I stole that punch line from a standup comedian named Mitch Hedburg. He was explaining what it felt like for him (a stand up comedian) to be asked to do acting. While there may be lots of similarities between the two of them, there are also lots of differences that are significant. Both the farmer and the chef work with food, but that might be where there similarities end. My point is that Montessori teachers are often asked to be both the chef and the farmer, when the teacher was only trained to be the chef.
We know that our Montessori classroom teachers are comfortable teaching Montessori lessons in the classroom from the materials and from their training albums. However, they are often asked to teach the subject of PE, and they have had no formal training in that whatsoever. While not only being unfair, this is also not sustainable. One of the criticisms of Montessori schools is that they typically lack in physical education, and it is not hard to see why. How are Montessori classroom teachers teaching a subject that they have not been taught themselves?

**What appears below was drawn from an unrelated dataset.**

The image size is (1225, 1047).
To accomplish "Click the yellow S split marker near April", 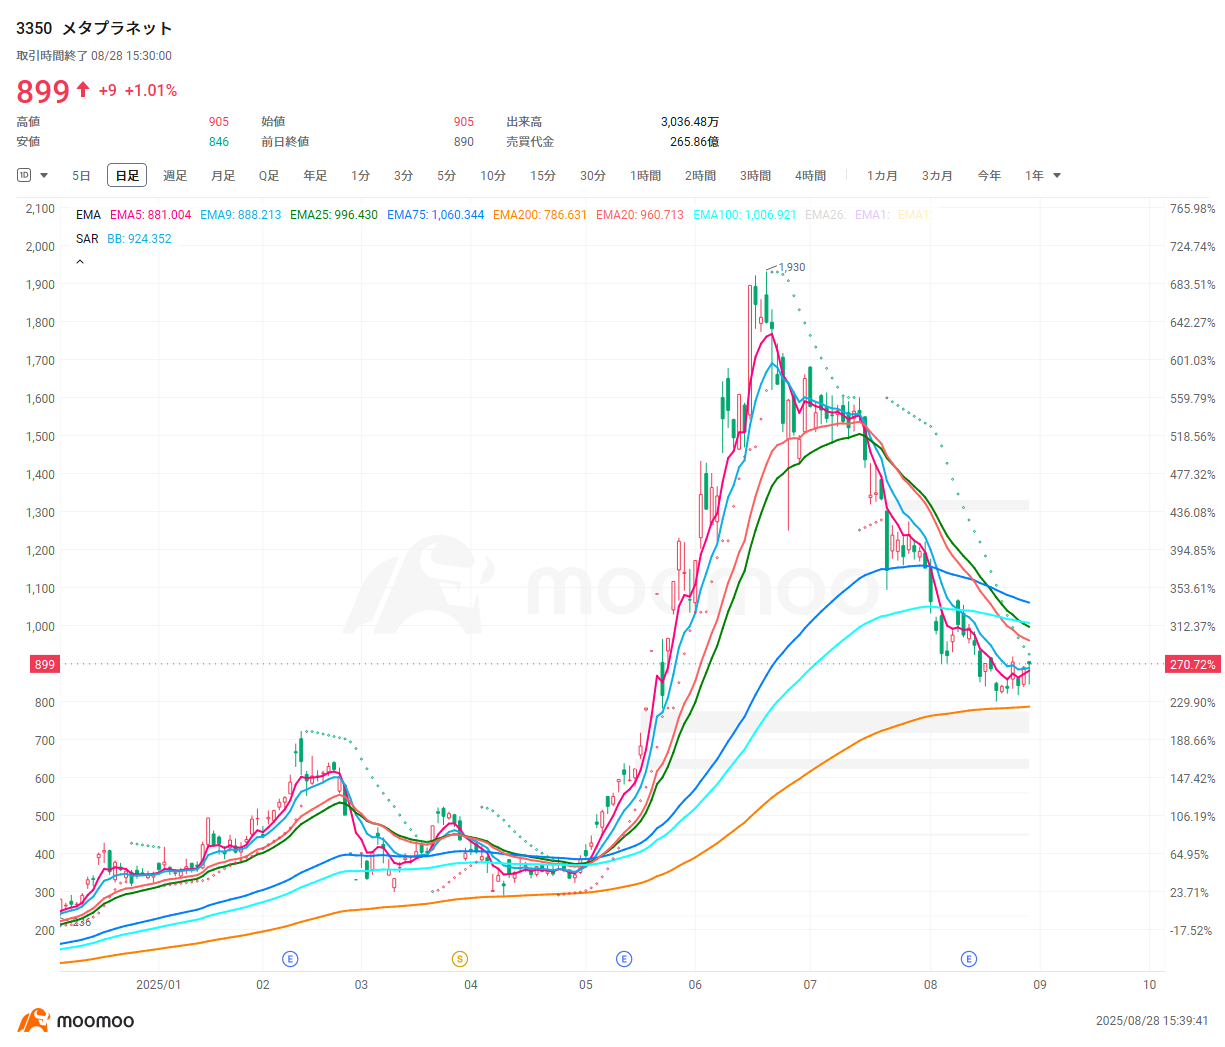I will point(459,958).
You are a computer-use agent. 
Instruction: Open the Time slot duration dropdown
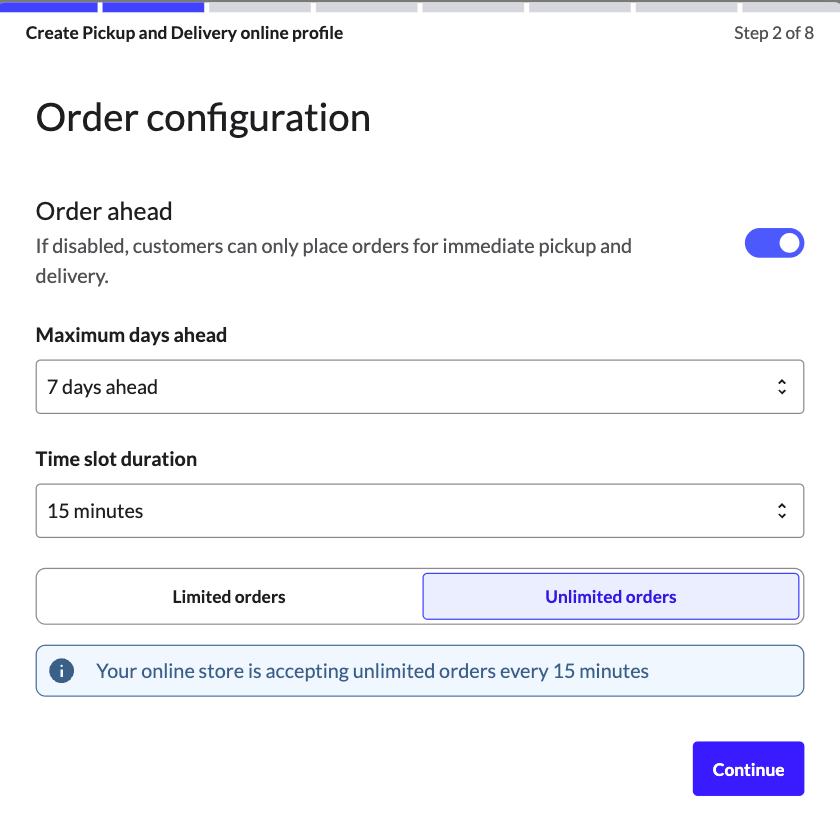[420, 510]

How many lessons or materials do you have in cabinets that have never been used? Is there a reason you have not used that material or lesson? Can I guess that one of the reasons is that you don’t fully understand how to teach the lesson or use the material? Please understand that this is not a criticism of you either; everyone has their strengths and weaknesses. What I’m trying to say is that subjects we don’t understand that well usually are skipped. My fear is that this is what happens all too often when we ask Montessori classroom teachers to teach PE; it gets skipped. But it wasn’t a fair fight, as a Montessori teacher you didn’t get any lessons or training on PE, so how could you be expected to teach that subject? It’s as if you are a chef who is also being asked to farm.
We could also look at this analogy another way. If our PE teacher is a farmer, they have been successfully farming for hundreds of years, and for the most part people have been happy with the way it’s been going. The conventional way of farming has produced results. Recently, more and more people have been asking for produce and food that is organic. Many people would agree that this organic style of farming creates produce that is healthier (even if it’s only due to the lack of potentially harmful use of chemicals). So in this analogy, what does the word “organic” represent? Let’s replace the word organic with integrated, and replace farming with physical education. If we use things that work from conventional physical education, but integrate it with concepts from the classroom, we have created a more holistic approach to physical education. If that PE / classroom integration happens to be with a Montessori classroom, now we have a Montessori Physical Education program.
For the classroom teacher, this may be the best way to connect physical education into your already busy day. You do not have the time to research “best practices” for physical education, that’s what PE teachers spend years learning about. What you can do is take something you know very well, the Montessori curriculum, and get your students moving to lessons and concepts you feel comfortable with. If you as the classroom teacher feel comfortable (and even enjoy) teaching a subject area, there is a significantly better chance that you will teach that subject. If you feel comfortable teaching a PE lesson that is an easy to understand game that connects to concepts that you have introduced in the classroom, then your students will get a consistent, enjoyable, and educational physical education experience.
That is the goal of Montessori Physical Education.